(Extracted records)
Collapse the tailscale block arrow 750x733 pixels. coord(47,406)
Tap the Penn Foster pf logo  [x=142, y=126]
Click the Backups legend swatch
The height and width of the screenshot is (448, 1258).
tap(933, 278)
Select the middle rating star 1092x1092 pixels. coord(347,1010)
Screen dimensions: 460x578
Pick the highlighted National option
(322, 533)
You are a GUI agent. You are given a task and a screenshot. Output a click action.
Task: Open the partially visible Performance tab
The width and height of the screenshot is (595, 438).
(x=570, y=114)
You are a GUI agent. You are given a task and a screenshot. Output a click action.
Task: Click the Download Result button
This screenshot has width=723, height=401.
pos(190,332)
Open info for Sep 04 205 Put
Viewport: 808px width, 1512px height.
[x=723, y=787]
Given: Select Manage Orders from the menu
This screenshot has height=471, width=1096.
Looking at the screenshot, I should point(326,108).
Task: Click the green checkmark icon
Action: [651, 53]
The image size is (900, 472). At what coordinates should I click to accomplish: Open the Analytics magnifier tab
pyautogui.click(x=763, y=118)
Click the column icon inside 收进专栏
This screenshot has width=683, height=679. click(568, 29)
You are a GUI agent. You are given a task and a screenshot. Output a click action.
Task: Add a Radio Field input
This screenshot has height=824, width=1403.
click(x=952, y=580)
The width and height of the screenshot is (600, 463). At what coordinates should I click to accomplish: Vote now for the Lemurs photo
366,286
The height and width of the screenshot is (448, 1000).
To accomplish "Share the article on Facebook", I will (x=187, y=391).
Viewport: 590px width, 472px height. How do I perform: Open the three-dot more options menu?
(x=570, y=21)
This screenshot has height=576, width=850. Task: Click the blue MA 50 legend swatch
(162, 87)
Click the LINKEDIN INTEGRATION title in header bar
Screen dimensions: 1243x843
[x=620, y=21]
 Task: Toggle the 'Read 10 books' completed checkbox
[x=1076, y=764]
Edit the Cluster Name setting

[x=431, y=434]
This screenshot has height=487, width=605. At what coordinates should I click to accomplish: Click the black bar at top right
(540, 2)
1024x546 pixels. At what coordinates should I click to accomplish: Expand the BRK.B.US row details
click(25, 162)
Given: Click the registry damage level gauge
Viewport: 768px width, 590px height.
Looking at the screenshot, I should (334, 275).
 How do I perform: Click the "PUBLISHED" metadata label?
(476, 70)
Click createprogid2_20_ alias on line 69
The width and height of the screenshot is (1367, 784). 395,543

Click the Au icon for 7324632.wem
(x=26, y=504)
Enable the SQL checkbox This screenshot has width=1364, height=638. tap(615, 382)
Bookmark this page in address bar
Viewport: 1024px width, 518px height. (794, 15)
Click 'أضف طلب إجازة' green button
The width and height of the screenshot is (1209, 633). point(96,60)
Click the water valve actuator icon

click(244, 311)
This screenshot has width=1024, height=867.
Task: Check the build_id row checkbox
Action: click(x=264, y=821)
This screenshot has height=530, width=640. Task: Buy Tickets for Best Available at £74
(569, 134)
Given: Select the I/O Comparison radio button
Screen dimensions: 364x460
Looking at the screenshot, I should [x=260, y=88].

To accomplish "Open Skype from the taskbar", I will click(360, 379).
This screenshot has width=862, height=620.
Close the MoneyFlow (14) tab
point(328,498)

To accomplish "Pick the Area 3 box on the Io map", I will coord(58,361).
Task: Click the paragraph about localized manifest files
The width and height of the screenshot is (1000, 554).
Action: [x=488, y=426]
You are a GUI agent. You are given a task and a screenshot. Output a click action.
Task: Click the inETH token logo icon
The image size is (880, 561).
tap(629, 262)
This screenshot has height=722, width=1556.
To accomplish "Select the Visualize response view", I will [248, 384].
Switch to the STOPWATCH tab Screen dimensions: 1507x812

*Work to be completed:*
Given the records above, return exactly the lines starting at the line containing "The width and height of the screenshot is (595, 438)." and ending at the line containing "Open info for Sep 04 205 Put", including both.

*Written response:*
The width and height of the screenshot is (595, 438).
(x=570, y=114)
You are a GUI agent. You are given a task and a screenshot. Output a click action.
Task: Click the Download Result button
This screenshot has width=723, height=401.
pos(190,332)
Open info for Sep 04 205 Put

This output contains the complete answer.